== Opdracht 1 ==
Haal de tekst over de Reclame Commissie Echter Kermis hieronder volledig en ongewijzigd over.

== Aangeleverd fragment ==

"""

Overwegingen
1. Op 1 januari 2009 is een reclamecommissie opgericht, genaamd de Reclame Commissie Echter Kermis (hierna: RCEK), bestaande uit onder meer kermisexploitanten en plaatselijke ondernemers, ter promotie en sponsoring van de kermis in de gemeente Echt -Susteren (Echter Kermis). De RCEK ontving jaarlijks een financiële bijdrage van de gemeente Echt -Susteren en sponsorgelden van derden voor dit doel. De voorzitter van de RCEK was de wethouder van verweerders gemeente die kermisactiviteiten in zijn portefeuille had en de penningmeester van deze commissie was de marktmeester van de gemeente Echt -Susteren, die ook de ambtenaar voor kermiszaken was (hierna: de marktmeester). De marktmeester beheerde voor de RCEK de financiën (de bankrekening en de fysieke kas). Op 9 juni 2016 is de RCEK omgezet in een stichting, te weten de Stichting RCEK. In dat kader heeft een controle plaatsgevonden van de financiën van de RCEK. Uit deze controle is naar voren gekomen dat de marktmeester de pinpas van de bankrekening van de RCEK heeft gebruikt om privébetalingen te verrichten.

"""

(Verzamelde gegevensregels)
"""

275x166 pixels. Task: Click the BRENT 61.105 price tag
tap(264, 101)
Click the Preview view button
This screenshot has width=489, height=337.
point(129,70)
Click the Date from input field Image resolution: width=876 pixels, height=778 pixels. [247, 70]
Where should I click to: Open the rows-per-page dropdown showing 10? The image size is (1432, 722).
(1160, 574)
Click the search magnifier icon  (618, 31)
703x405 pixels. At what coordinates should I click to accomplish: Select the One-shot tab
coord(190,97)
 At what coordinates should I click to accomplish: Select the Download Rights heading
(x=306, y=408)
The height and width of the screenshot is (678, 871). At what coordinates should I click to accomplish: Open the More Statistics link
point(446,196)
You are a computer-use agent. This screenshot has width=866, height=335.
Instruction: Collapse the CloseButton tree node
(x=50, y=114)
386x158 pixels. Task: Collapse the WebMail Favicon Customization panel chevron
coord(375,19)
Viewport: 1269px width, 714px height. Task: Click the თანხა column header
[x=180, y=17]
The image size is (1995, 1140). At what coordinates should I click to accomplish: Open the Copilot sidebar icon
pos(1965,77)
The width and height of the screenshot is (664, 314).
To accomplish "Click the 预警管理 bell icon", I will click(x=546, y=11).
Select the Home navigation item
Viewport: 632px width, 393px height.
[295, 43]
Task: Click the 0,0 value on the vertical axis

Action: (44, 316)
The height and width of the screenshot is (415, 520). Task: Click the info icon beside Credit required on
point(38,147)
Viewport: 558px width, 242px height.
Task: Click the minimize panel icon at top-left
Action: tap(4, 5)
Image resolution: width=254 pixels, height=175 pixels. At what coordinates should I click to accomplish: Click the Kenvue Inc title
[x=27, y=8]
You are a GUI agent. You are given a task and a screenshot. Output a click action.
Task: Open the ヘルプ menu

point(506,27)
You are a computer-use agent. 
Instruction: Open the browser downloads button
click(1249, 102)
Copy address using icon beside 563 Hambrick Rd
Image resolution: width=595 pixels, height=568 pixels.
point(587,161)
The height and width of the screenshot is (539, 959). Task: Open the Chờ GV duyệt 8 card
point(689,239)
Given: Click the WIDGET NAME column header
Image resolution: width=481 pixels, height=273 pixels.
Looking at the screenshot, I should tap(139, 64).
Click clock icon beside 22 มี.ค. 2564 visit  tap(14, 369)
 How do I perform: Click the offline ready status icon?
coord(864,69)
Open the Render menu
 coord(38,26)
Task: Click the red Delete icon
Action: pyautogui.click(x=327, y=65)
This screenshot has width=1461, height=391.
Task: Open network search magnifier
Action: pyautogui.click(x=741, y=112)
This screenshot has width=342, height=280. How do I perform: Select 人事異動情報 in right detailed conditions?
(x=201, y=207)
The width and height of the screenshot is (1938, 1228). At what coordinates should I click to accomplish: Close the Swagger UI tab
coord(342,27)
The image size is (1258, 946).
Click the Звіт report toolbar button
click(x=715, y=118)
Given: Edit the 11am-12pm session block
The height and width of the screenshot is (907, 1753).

"""

== Opdracht 2 ==
Kopieer uit de lijst hierboven de regels vanaf de regel met "Open the Render menu" tot en met de regel met "(x=201, y=207)", woord voor woord en zonder iets te wijzigen.

== Schriftelijk antwoord 1 ==
Overwegingen
1. Op 1 januari 2009 is een reclamecommissie opgericht, genaamd de Reclame Commissie Echter Kermis (hierna: RCEK), bestaande uit onder meer kermisexploitanten en plaatselijke ondernemers, ter promotie en sponsoring van de kermis in de gemeente Echt -Susteren (Echter Kermis). De RCEK ontving jaarlijks een financiële bijdrage van de gemeente Echt -Susteren en sponsorgelden van derden voor dit doel. De voorzitter van de RCEK was de wethouder van verweerders gemeente die kermisactiviteiten in zijn portefeuille had en de penningmeester van deze commissie was de marktmeester van de gemeente Echt -Susteren, die ook de ambtenaar voor kermiszaken was (hierna: de marktmeester). De marktmeester beheerde voor de RCEK de financiën (de bankrekening en de fysieke kas). Op 9 juni 2016 is de RCEK omgezet in een stichting, te weten de Stichting RCEK. In dat kader heeft een controle plaatsgevonden van de financiën van de RCEK. Uit deze controle is naar voren gekomen dat de marktmeester de pinpas van de bankrekening van de RCEK heeft gebruikt om privébetalingen te verrichten.

== Schriftelijk antwoord 2 ==
Open the Render menu
 coord(38,26)
Task: Click the red Delete icon
Action: pyautogui.click(x=327, y=65)
This screenshot has width=1461, height=391.
Task: Open network search magnifier
Action: pyautogui.click(x=741, y=112)
This screenshot has width=342, height=280. How do I perform: Select 人事異動情報 in right detailed conditions?
(x=201, y=207)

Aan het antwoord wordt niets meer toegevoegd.